__TEXT SEGMENT__:
*** Block opens ***
Certain rare childhood cancers may be more common in children conceived via in vitro fertilization (IVF), a U.S. study suggests, but parents needn't lose sleep over this finding, according to the researchers.
"For the few cancers that seemed associated with IVF the absolute risk was still extremely rare," said lead study author Logan Spector of the University of Minnesota in Minneapolis.
The increased risk of cancer may be due at least in part to advanced maternal age and other health factors that lead women to try IVF in the first place, Spector and colleagues note in JAMA Pediatrics. While the results suggest it may make sense to be vigilant in monitoring IVF children for cancer, they don't mean couples shouldn't try to conceive this way, Spector said by email.
"There was no indication that any specific IVF procedure or treatment was associated with these cancers, so there is not really anything patients or their providers should be doing differently," Spector added. "Overall these results should be reassuring to parents who have used IVF."
Spector's team examined data on 275,686 children conceived with IVF and 2.27 million kids conceived naturally from 2004 to 2013.
They tracked children for an average of about four and a half years, during which time 321 cancers were detected among children conceived by IVF and 2,042 cancers were detected among other kids. That translates to a rate of 0.1 percent among IVF kids and 0.09 percent among naturally-conceived kids.
Put another way, if researchers tracked one million children for a year, they would expect to see one of these rare cancers develop in about 252 children conceived by IVF and about 193 kids conceived naturally.
*** Block closes ***
__PROBLEMS TO WORK ON__:
a - According to the article on IVF and childhood cancer, how many children conceived with IVF did Spector's team examine?
b - Translate this sentence from the article on IVF and childhood cancer into Spanish: "Overall these results should be reassuring to parents who have used IVF."
c - From the article on IVF and childhood cancer, output the passage that begins at the words "Spector's team examined" and stops after "among naturally-conceived kids.".

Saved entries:
*** Block opens ***
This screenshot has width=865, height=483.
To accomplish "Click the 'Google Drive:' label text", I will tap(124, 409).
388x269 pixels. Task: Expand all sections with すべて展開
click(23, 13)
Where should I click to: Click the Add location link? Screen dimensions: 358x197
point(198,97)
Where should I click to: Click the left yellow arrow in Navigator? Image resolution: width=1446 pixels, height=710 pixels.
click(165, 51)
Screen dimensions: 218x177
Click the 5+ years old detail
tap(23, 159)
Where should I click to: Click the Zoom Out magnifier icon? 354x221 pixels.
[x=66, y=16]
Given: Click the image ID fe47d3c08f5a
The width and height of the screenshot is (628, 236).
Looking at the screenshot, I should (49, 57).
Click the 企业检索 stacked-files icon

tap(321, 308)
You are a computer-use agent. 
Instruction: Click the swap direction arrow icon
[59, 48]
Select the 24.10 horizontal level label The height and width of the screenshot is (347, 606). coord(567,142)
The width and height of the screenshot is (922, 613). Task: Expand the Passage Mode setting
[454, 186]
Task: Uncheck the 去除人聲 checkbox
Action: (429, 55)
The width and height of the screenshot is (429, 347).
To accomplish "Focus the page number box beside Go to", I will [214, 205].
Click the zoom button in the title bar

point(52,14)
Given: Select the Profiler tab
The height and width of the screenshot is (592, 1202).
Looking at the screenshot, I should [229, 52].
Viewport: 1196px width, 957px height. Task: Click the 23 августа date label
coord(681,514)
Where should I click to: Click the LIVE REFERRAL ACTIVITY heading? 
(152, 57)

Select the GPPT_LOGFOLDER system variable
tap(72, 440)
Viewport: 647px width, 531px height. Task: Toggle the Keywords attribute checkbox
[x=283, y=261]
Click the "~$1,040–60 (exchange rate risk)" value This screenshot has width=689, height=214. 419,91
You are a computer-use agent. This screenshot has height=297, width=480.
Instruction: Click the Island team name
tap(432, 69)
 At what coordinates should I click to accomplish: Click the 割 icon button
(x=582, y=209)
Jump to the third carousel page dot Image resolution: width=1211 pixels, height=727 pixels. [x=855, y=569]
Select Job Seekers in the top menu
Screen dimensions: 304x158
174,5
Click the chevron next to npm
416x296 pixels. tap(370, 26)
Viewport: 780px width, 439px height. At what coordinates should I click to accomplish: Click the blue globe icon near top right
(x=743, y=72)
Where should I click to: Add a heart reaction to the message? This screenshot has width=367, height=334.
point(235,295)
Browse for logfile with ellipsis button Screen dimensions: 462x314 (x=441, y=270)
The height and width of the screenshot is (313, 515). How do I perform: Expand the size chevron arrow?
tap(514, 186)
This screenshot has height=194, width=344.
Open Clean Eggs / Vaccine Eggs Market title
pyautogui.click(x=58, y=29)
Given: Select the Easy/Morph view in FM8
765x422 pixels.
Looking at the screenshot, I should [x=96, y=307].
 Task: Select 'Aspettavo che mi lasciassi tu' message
*** Block closes ***
__ANSWERS FOR THE EXERCISE__:
a - 275,686 children.

b - En general, estos resultados deberían tranquilizar a los padres que han recurrido a la FIV.

c -
Spector's team examined data on 275,686 children conceived with IVF and 2.27 million kids conceived naturally from 2004 to 2013.
They tracked children for an average of about four and a half years, during which time 321 cancers were detected among children conceived by IVF and 2,042 cancers were detected among other kids. That translates to a rate of 0.1 percent among IVF kids and 0.09 percent among naturally-conceived kids.